If you want to make yourself unpopular with a classical musician, bring up the subject of performance anxiety. You can ask soloists how they remember tens of thousands of notes, so long as you make it sound like flattery. But don’t ask how they do it in front of an audience of strangers and critics without dying of fright. Because some of them nearly do. And they don’t like to talk about it — their own nerves, that is; other people’s are fair game. The world of classical music can be as Darwinian as the tennis circuit. Memory lapses are not forgotten. The Wigmore Hall holds a special terror, because it’s often the venue for an artist’s first big recital. He or she looks out at rows of music students who, however supportive, are not immune to Schadenfreude.
Given that stage fright afflicts nearly all musicians, it’s surprising that many music colleges don’t teach their students how to tackle it. So I was interested to learn that Steven Osborne — one of the most technically secure pianists in the world, judging by his astounding Messiaen and Ravel — has been trying to fill just this gap in their education; to teach them to avoid the wave of panic that can sweep over them mid-concert or, more often, just before going on stage.
‘Even when I was a student, I didn’t have any help from teachers to deal with performance anxiety,’ said Osborne when we met last week. ‘This is something that’s so normal, yet so little talked about. It’s an important subject, because fear gets in the way of your performance — and in the way of discovering who you really are.’
Osborne is a wiry Scotsman with deep-set eyes; he specialises in pieces that are ridiculously difficult to play, but also musically intense — he has no time for splashy encores. (His Messiaen Vingt Regards for Hyperion is one of the miracles of the recording catalogue.) Years ago he had a couple of small memory lapses in the first Rachmaninov concerto, which made him ‘really nervous about forgetting’. But, rather than allow the nerves to take root, he anatomised them — and those ruminations are the basis of the talks he gives to students.
There’s a sociological twist to Osborne’s view of stage fright: ‘We live in a world in which everything is controlled, and if something goes wrong then there are immediate demands, from the public and politicians, that it must never go wrong again. This insistence that we must be safe and secure has a backlash internally.’ People’s fear of speaking in public has never been higher, he points out — it comes ahead of dying in some surveys. And performance anxiety is sharpened by society’s hyper-vigilance.
So what does Osborne advise his students?
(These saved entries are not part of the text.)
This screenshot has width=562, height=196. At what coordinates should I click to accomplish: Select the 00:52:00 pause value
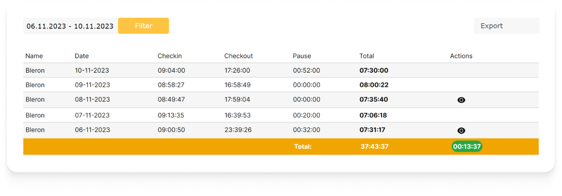pos(306,71)
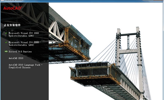Select the AutoCAD 2010 component entry
This screenshot has width=164, height=100.
click(x=16, y=58)
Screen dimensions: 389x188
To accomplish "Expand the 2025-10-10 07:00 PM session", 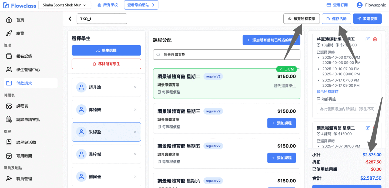I will pyautogui.click(x=318, y=69).

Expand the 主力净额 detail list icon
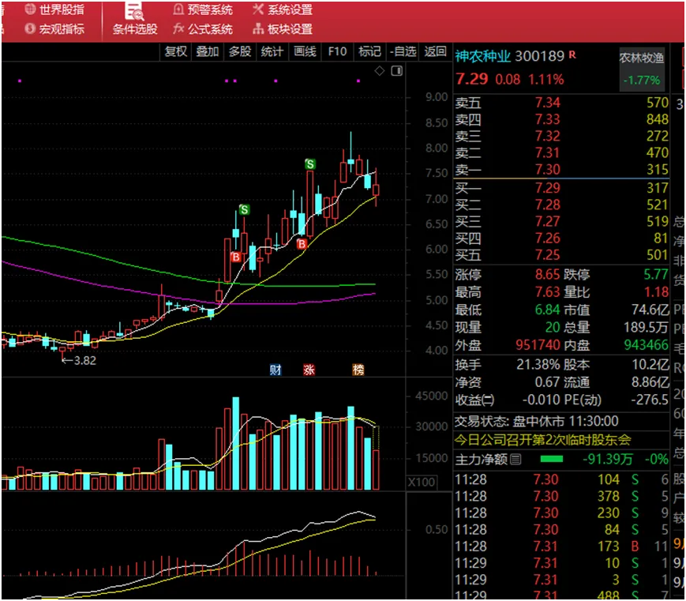point(515,460)
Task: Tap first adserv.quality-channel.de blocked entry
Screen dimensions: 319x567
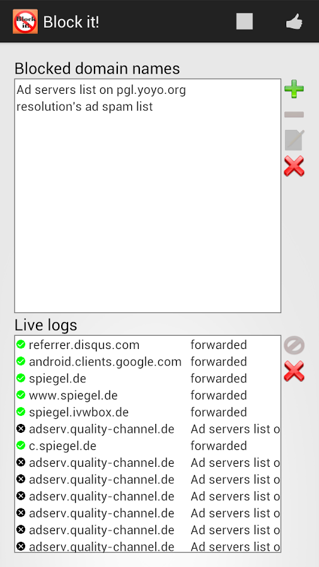Action: pyautogui.click(x=148, y=429)
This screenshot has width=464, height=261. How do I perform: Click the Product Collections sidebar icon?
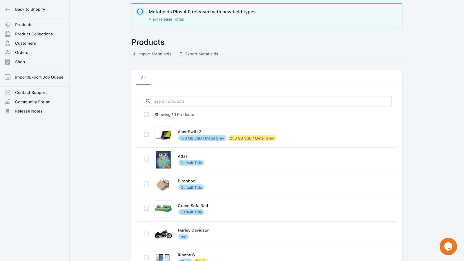point(8,34)
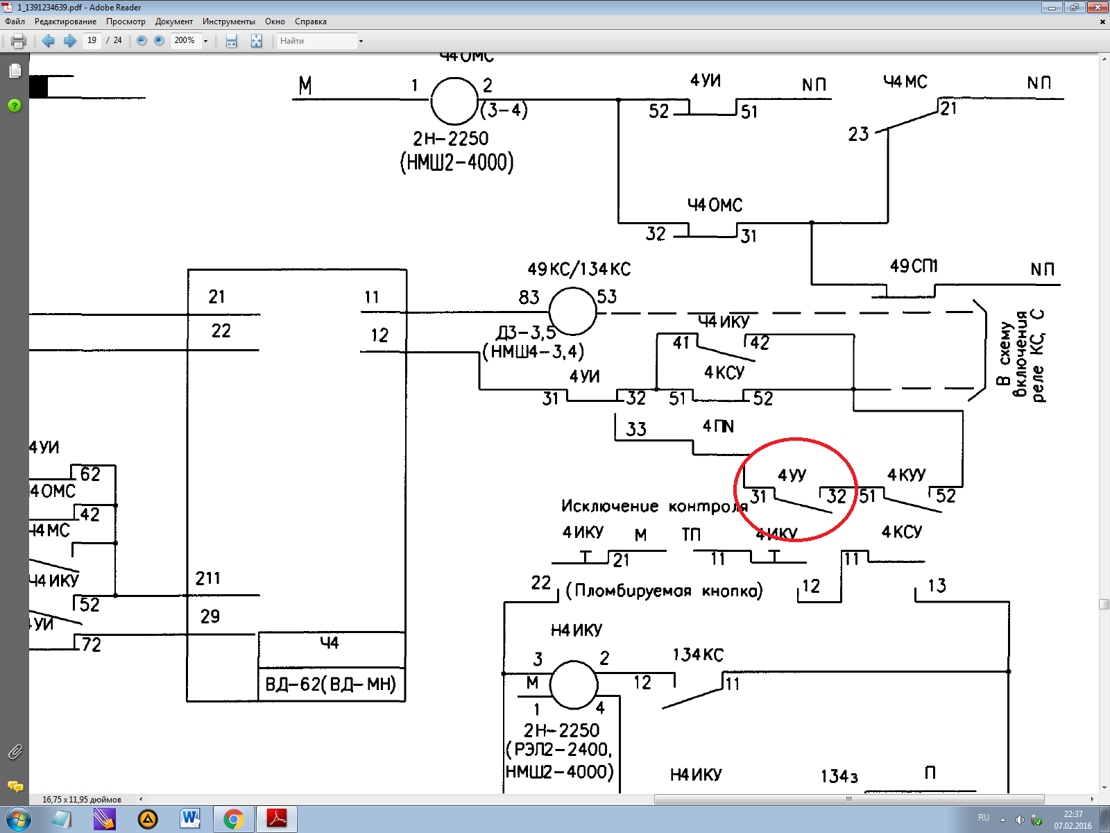
Task: Zoom out with the minus button
Action: [142, 41]
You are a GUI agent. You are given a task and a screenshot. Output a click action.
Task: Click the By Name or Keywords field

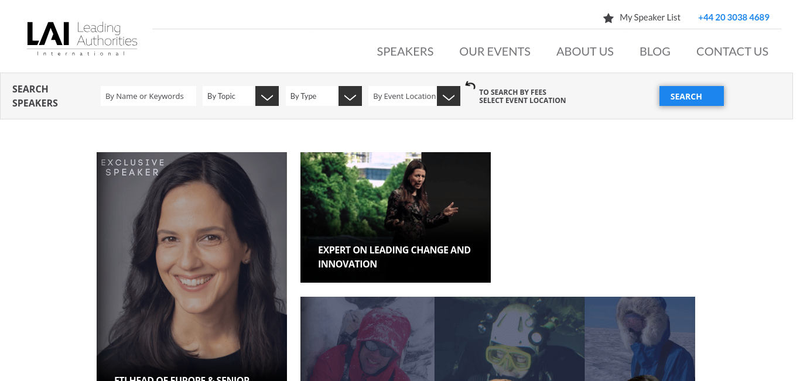148,97
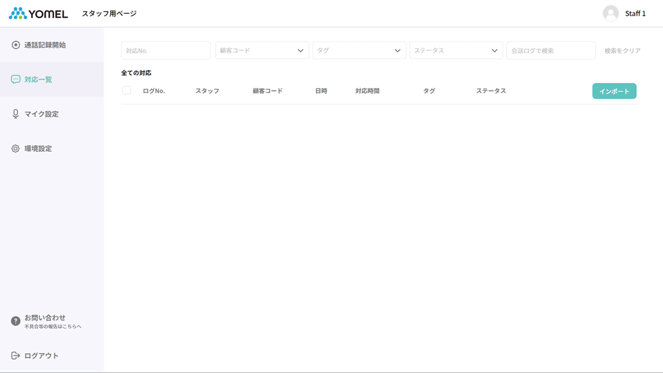Click the call recording start icon
The height and width of the screenshot is (373, 663).
coord(16,45)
He’s suspicious of cognitive therapy based on mental exercises — ‘just papering over the cracks’. But he does want musicians to ask where their nerves come from. ‘If you feel panic before a concert, it hasn’t just started there. You probably have a long history of anxiety about the performance that you’ve been pushing out of your mind.’ So: stop yourself as it builds up; identify the passages that scare you; and practise slowly, putting the tiniest fumble under the microscope.
‘Also, ask yourself what you’re really frightened of,’ says Osborne. ‘Is it playing a wrong note? Is it the audience? Or is it really a bad review?’ Ah, the newspapers. You don’t have to spend much time with classical musicians to discover that some of them loathe and fear the more sardonic critics: one name in particular keeps cropping up — a piano specialist who raves proprietorially about young pianists, only to drop them suddenly with a stinker of a review.
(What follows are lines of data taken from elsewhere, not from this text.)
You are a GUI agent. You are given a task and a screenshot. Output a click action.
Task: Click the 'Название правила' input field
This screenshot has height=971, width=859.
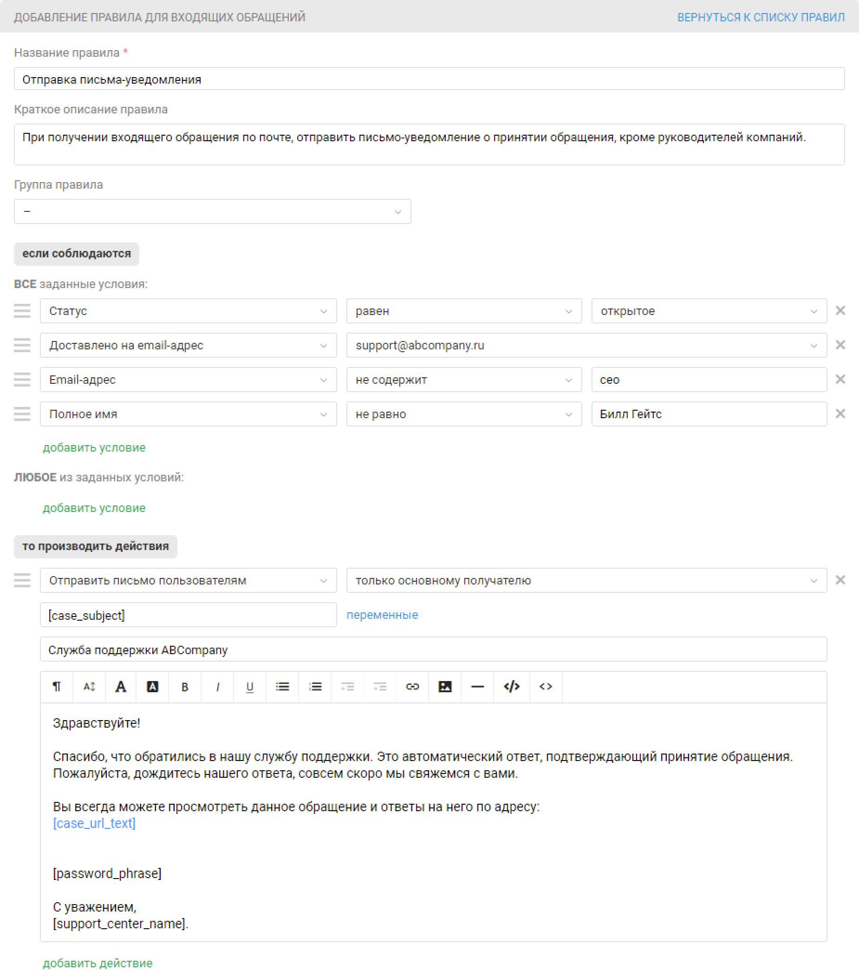click(x=429, y=79)

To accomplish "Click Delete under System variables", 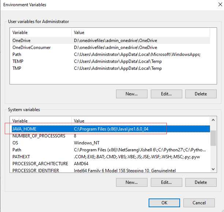I will pyautogui.click(x=201, y=182).

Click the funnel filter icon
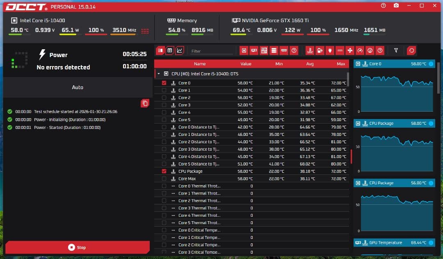click(396, 50)
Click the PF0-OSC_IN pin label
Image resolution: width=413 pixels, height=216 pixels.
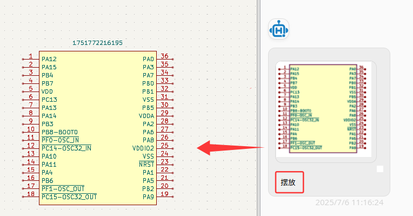(x=61, y=140)
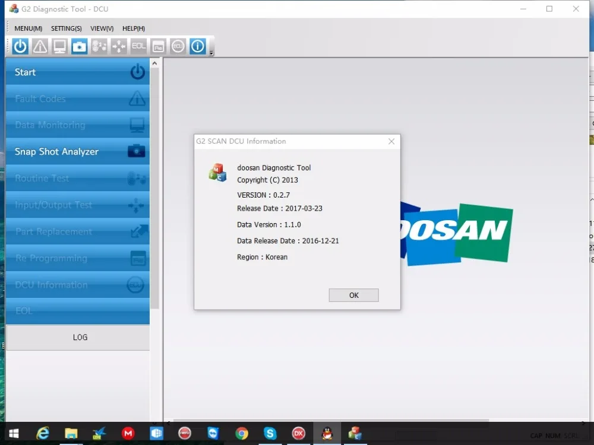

Fear of bad reviews needs to be confronted, argues Osborne, or it will fester and grow. Certainly it’s true that some of the most experienced pianists, such as Martha Argerich and Stephen Kovacevich, are still prey to nerves. In his later years, even Sviatoslav Richter insisted on playing from the music. ‘He said it was because he didn’t want to lose any detail in the score, but I wonder if that wasn’t rationalisation of his anxiety,’ says Osborne. He isn’t surprised that great musicians tend to be more neurotic in front of an audience than less gifted contemporaries: ‘While other kids were running around, they were the ones practising really obsessively. Perhaps that’s a recipe for someone who’s going to struggle later.’
But, as Osborne keeps stressing, all of us — musicians or not — sometimes have to struggle with ‘the feeling that we’re being attacked’, which is how bad nerves strike most people. ‘Putting things in proportion is crucial,’ he says. Does that mean that stage fright is proxy for something more fundamental? ‘Absolutely. It’s about dying. So ask yourself: when I’m on my deathbed, will I still care about the fluffed note in bar 14?’